From the “How did you do that?” category
In my previous blog entry, I discussed using a digital camera as a magnifier or microscope. I happened to use the occasion of searching for an IPod’s serial number as my real-world example. The mild surprise was that most readers wanted to know about the photo of the IPod rather than more details on the magnification technique.
- Did I put my face in the shiny IPod’s reflective surface on purpose?
- Did I add it with an image editing package like Adobe Photoshop or Corel PhotoPaint?
- If I did it on purpose and didn’t add it in post production, how many exposures did it take to get my face placed correctly in the reflection?
The answers to these questions are, respectively, yes, no, and one.

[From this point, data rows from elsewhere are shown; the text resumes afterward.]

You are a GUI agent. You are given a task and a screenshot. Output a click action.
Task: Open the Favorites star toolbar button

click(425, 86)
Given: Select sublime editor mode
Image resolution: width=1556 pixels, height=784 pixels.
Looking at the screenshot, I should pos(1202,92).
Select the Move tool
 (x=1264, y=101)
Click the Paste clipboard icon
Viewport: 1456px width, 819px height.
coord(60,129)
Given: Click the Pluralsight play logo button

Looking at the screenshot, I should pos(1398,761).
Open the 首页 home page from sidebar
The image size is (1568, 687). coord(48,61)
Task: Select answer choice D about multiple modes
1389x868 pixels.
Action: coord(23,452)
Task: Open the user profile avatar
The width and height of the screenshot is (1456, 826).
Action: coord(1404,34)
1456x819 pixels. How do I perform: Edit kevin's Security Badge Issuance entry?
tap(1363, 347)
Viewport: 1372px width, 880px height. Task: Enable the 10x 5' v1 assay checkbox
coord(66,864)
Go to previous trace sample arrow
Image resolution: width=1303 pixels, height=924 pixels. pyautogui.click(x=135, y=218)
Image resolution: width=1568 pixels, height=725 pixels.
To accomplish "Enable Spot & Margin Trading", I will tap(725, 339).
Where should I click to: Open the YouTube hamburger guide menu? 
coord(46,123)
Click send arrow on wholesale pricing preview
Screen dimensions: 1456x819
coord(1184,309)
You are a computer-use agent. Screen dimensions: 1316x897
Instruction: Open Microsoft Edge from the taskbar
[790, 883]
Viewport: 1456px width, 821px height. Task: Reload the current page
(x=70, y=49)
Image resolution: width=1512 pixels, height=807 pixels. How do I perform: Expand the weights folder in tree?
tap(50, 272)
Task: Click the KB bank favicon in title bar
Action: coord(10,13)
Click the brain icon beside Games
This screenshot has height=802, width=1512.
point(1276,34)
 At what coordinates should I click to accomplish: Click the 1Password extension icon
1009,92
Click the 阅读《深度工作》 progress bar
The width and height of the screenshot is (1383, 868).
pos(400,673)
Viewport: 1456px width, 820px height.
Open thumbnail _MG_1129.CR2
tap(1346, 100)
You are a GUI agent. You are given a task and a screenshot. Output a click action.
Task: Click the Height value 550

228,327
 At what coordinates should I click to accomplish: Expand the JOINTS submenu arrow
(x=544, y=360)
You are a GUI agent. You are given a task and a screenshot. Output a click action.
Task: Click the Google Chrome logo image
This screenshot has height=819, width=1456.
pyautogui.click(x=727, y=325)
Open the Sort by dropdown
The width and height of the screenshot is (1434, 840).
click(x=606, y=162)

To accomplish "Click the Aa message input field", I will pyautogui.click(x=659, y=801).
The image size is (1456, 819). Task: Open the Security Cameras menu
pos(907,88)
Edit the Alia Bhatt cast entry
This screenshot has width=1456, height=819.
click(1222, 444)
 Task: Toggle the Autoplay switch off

The easy way to put your reflection into a shiny object is to actually shoot the image with the reflection already there. It makes the job so much easier. Adding reflections in post production is time consuming and difficult. Think of the etched writing, the scratches, the shape, the perspective, the existing reflection and then imagine working around those difficulties. It is much easier to shoot the reflection than create its illusion.
“So, Rikk, how did you get that reflection right with only one take?”
Easy. When you want to shoot your reflection in an object, look directly at the object. If you can see the reflection of the camera lens staring straight back at you, then the lens has you directly in its sights. The mistake most people make when attempting a shot like this is trying to see their reflection in the object during capture. Trial and error gets them to the point where they can see themselves but it takes a more than a few attempts.
The closer the camera is to your face, the less important this concept becomes. Conversely, if you are at an extreme angle, using the camera’s reflection as your sighting mechanism becomes critical. The angle created in the diagram above is about 90°. The actual photo was taken with an angle of approximately 60°.
Remember: When shooting your reflection, look for the camera-not your own mug. Now go out and find your way to include yourself in something shiny!